_What is expected_: The line that contains "Click the plus" marks the start. Output it and all remaining lines exactly, through the final line of the listing.

_Records to process_:
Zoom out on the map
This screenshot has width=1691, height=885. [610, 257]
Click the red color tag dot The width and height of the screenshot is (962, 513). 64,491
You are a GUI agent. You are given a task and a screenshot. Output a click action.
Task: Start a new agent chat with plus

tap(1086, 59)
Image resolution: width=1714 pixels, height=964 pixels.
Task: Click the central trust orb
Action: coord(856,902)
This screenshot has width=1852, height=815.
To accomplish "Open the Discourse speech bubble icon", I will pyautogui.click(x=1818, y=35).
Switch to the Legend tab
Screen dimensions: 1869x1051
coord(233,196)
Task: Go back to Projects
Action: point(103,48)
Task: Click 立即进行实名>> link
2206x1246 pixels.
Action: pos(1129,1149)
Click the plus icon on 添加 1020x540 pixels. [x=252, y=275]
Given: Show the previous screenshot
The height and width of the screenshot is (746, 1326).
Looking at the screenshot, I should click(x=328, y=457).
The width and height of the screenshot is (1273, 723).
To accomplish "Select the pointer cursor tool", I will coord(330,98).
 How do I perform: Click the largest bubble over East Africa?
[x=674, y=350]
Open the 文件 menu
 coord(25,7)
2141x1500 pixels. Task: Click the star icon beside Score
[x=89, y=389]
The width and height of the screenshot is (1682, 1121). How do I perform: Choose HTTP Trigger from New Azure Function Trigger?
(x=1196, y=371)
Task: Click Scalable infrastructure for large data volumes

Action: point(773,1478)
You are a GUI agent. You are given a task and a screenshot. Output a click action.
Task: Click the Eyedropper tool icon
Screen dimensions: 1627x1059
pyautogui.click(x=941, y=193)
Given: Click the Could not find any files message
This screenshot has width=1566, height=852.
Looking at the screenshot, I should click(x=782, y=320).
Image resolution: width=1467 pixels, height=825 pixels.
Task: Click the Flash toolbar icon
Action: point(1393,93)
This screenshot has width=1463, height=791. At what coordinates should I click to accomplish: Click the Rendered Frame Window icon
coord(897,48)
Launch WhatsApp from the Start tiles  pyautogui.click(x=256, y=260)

_Response area_:
Click the plus icon on 添加 1020x540 pixels. [x=252, y=275]
Given: Show the previous screenshot
The height and width of the screenshot is (746, 1326).
Looking at the screenshot, I should click(x=328, y=457).
The width and height of the screenshot is (1273, 723).
To accomplish "Select the pointer cursor tool", I will coord(330,98).
 How do I perform: Click the largest bubble over East Africa?
[x=674, y=350]
Open the 文件 menu
 coord(25,7)
2141x1500 pixels. Task: Click the star icon beside Score
[x=89, y=389]
The width and height of the screenshot is (1682, 1121). How do I perform: Choose HTTP Trigger from New Azure Function Trigger?
(x=1196, y=371)
Task: Click Scalable infrastructure for large data volumes

Action: point(773,1478)
You are a GUI agent. You are given a task and a screenshot. Output a click action.
Task: Click the Eyedropper tool icon
Screen dimensions: 1627x1059
pyautogui.click(x=941, y=193)
Given: Click the Could not find any files message
This screenshot has width=1566, height=852.
Looking at the screenshot, I should click(x=782, y=320).
Image resolution: width=1467 pixels, height=825 pixels.
Task: Click the Flash toolbar icon
Action: point(1393,93)
This screenshot has width=1463, height=791. At what coordinates should I click to accomplish: Click the Rendered Frame Window icon
coord(897,48)
Launch WhatsApp from the Start tiles  pyautogui.click(x=256, y=260)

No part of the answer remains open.